- [Assignment]: Beginning with the line that mentions "The height and width of the screenshot is (995, 1204).", reproduce every line through the last line of the entries, exactly, and only those.

Dataset entries
-------
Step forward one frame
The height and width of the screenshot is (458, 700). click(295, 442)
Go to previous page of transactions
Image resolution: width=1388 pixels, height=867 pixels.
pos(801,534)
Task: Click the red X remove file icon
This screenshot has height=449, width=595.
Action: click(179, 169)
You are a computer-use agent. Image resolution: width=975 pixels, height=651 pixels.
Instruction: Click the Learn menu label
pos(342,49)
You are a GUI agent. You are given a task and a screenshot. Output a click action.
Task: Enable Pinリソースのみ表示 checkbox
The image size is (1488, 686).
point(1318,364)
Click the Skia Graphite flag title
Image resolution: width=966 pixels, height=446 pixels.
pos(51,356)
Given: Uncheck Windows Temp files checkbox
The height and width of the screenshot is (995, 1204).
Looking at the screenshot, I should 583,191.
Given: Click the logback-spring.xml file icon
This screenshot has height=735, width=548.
-------
- [Task output]:
The height and width of the screenshot is (995, 1204).
Looking at the screenshot, I should 583,191.
Given: Click the logback-spring.xml file icon
This screenshot has height=735, width=548.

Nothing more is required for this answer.